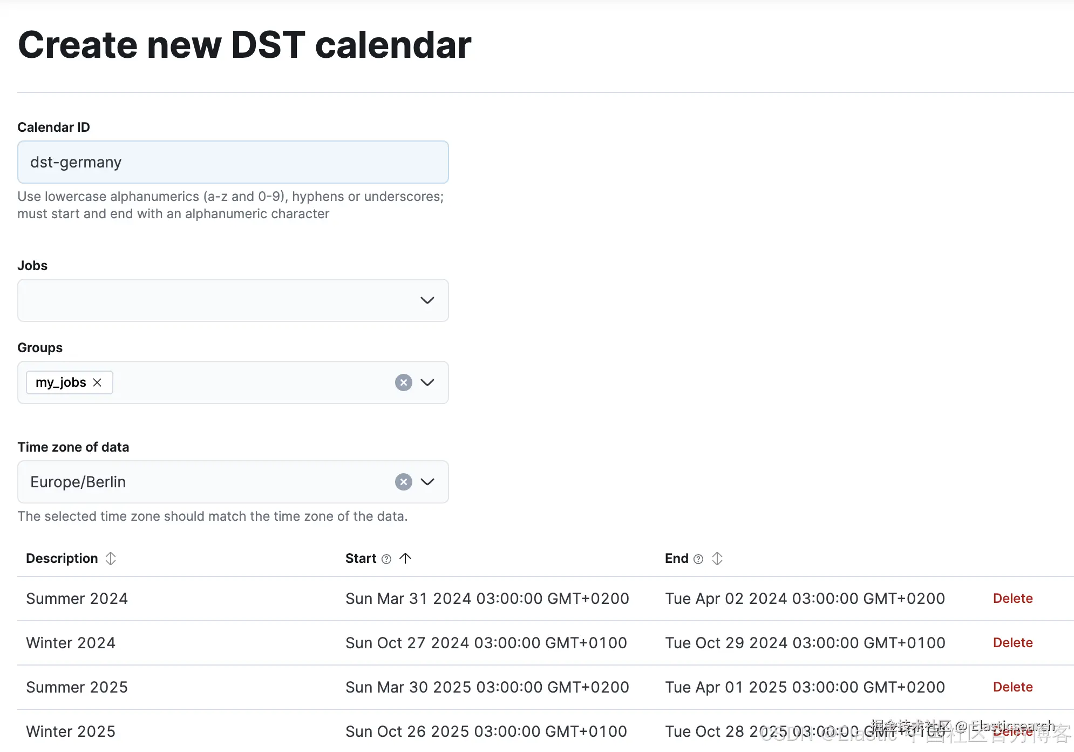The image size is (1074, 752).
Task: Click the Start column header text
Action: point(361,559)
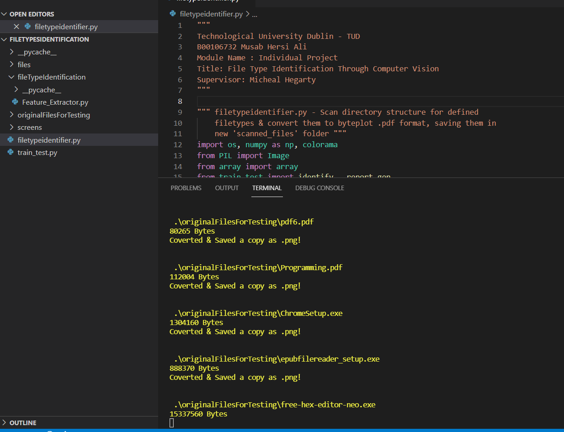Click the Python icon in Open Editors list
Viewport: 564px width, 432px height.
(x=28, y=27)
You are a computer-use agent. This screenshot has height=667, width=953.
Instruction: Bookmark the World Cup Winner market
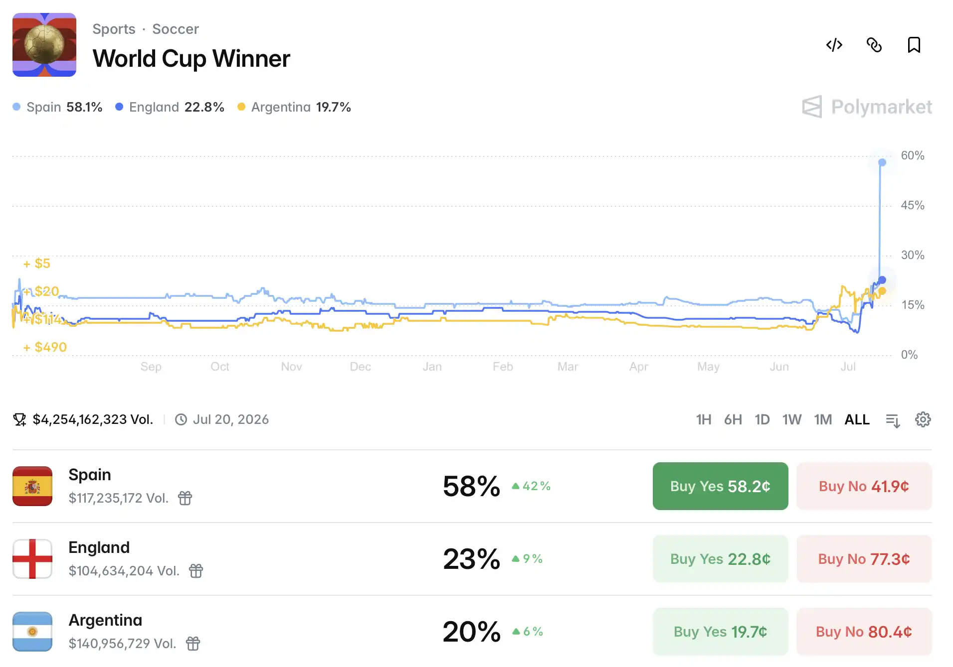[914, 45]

········

Aim of the task => Return the lines from the one that contains "You are a computer-use" through the final line of the listing above, inclusive. Transcribe them exactly and drop the pictures.

Solution to the problem =>
You are a computer-use agent. This screenshot has height=667, width=953.
Instruction: Bookmark the World Cup Winner market
[914, 45]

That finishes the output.